4.5. Lp(a) as an Outcome Predictor after an AMI
The absence of coronary lesions showed a trend towards a lower incidence of ischemic events and death during the follow-up that probably did not reach statistical significance due to the limited number of patients with MINOCA. However, Lp(a) levels higher than 60 mg/dL were independent predictors of this outcome, suggesting that high plasma levels of this molecule may have a role in predicting recurrent ischemic events, as has been shown in other studies [20]. Moreover, hypertension, previous heart failure, coronary artery bypass graft, insulin therapy, and older age were independently related to the development of the outcome, while treatment with acetylsalicylic and eGFR were inversely and independently associated with it. Then, a high burden of cardiovascular risk factors along with markers of myocardial and extensive vascular damage was associated with a worse prognosis.

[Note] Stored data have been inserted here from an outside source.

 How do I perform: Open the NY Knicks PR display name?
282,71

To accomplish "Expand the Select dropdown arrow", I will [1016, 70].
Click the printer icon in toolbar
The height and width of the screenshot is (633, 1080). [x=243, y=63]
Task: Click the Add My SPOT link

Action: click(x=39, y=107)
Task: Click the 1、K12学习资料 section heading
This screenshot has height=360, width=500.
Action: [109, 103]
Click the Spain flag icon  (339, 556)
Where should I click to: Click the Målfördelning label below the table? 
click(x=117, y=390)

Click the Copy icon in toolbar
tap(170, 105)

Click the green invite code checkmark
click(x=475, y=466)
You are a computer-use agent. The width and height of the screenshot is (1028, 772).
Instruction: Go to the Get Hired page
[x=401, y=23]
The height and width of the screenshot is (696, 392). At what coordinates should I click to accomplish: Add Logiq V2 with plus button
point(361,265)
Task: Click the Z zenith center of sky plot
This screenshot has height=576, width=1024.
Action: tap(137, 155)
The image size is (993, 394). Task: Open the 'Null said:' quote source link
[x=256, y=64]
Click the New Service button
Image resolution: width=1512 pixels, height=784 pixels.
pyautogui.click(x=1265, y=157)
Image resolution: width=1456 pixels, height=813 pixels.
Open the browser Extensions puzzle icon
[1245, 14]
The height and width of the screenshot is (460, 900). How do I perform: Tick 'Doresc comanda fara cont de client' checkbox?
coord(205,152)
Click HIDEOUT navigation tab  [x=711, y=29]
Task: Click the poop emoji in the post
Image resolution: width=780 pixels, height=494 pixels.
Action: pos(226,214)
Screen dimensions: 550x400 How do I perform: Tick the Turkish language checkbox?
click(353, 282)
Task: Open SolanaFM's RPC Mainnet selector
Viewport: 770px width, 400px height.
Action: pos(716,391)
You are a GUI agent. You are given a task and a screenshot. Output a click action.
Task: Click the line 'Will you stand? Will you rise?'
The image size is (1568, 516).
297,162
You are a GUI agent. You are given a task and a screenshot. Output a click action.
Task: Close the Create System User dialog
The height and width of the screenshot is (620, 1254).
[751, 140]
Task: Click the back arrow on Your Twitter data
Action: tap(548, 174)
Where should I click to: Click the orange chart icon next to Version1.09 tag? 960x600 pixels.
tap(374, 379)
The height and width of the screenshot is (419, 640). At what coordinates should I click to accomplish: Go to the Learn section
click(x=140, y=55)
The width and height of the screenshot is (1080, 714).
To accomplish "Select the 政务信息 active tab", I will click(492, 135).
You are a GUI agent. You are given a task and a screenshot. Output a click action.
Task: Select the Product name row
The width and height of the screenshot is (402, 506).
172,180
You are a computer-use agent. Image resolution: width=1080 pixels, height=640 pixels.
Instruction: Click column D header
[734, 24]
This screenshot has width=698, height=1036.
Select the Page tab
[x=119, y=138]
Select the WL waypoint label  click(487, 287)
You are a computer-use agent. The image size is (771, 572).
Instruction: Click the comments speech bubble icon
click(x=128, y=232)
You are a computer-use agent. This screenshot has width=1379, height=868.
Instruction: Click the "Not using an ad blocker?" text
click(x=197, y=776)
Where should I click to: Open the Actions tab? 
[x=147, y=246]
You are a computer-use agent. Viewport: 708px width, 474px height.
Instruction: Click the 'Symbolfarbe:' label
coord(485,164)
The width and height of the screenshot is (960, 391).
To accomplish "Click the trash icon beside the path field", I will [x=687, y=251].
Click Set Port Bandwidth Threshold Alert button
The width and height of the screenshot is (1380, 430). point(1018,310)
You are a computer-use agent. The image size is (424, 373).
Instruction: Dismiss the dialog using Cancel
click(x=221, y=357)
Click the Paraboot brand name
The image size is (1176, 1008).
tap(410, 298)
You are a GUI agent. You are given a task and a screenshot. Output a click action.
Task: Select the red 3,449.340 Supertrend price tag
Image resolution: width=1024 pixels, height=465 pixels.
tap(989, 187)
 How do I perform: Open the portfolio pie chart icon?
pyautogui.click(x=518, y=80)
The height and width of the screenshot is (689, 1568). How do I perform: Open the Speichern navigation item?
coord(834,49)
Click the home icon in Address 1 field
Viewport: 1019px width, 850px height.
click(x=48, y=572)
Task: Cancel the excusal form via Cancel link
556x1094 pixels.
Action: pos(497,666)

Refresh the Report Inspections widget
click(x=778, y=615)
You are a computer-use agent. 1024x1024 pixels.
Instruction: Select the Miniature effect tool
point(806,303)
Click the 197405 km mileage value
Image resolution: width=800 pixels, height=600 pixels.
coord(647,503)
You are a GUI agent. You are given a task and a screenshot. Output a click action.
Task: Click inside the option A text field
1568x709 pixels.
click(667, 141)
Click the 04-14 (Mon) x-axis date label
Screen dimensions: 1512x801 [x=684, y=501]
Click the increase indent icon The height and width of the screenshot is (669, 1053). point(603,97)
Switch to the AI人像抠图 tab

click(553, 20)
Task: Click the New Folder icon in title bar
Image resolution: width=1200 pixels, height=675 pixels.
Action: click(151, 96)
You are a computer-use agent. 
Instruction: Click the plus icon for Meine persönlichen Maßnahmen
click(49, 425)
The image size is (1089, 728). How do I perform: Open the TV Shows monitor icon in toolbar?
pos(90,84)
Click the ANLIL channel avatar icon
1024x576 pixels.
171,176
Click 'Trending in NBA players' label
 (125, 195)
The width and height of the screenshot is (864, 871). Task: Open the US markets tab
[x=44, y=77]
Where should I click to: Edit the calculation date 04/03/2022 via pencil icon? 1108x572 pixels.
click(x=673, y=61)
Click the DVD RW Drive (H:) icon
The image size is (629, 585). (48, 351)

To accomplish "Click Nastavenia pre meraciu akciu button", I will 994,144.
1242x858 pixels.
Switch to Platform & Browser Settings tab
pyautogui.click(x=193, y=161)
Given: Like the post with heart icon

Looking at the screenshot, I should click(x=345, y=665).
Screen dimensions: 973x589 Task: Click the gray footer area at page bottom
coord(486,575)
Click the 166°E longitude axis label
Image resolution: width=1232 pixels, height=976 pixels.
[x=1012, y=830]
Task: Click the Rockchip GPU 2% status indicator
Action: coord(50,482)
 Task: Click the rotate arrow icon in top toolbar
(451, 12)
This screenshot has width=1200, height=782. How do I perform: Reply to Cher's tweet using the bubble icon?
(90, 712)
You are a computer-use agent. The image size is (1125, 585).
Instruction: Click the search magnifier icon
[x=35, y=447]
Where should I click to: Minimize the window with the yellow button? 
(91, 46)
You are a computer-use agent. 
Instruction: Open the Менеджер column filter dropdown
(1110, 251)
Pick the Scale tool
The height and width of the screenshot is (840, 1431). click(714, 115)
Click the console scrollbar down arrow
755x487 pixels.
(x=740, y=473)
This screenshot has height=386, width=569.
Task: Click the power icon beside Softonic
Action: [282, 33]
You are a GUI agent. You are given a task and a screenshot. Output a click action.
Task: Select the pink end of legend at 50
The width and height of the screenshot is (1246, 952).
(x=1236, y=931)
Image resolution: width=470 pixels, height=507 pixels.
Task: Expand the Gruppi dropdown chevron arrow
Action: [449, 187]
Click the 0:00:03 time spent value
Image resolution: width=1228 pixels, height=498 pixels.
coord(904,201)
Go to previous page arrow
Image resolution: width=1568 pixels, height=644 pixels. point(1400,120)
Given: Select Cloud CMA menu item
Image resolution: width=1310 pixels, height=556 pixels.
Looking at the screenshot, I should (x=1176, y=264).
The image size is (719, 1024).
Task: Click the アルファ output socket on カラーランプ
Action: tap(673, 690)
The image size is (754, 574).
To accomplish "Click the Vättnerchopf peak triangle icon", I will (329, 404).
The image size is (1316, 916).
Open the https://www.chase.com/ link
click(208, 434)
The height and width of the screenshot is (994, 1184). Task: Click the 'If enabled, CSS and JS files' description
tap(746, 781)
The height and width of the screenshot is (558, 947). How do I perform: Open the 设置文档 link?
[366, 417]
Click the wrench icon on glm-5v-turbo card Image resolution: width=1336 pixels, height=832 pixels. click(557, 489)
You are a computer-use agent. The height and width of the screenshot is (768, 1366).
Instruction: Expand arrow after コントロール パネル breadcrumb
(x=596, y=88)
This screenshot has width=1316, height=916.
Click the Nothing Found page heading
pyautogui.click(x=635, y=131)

4.6. Future Directions of Research in this Field
Although these results do not change the current management of ACS, they emphasize the relevance of Lp(a) in the development of coronary artery disease and the potential differences in the pathophysiology of MINOCA as compared with AMI with obstructive coronary disease. In this regard, it will be of interest to know if the potential benefit of Lp(a) lowering, which is being tested in some clinical trials [21], translates into an exclusive reduction in ACS with obstructive coronary disease without affecting the development of MINOCA. In addition, the potential usefulness of high Lp(a) levels as a prognostic biomarker in AMI patients should be considered in clinical practice if these results are consistently reproduced by other investigators. Finally, in case Lp(a) lowering is demonstrated to be of benefit in the future, this could influence the election of lipid-lowering therapy in patients with high Lp(a) levels.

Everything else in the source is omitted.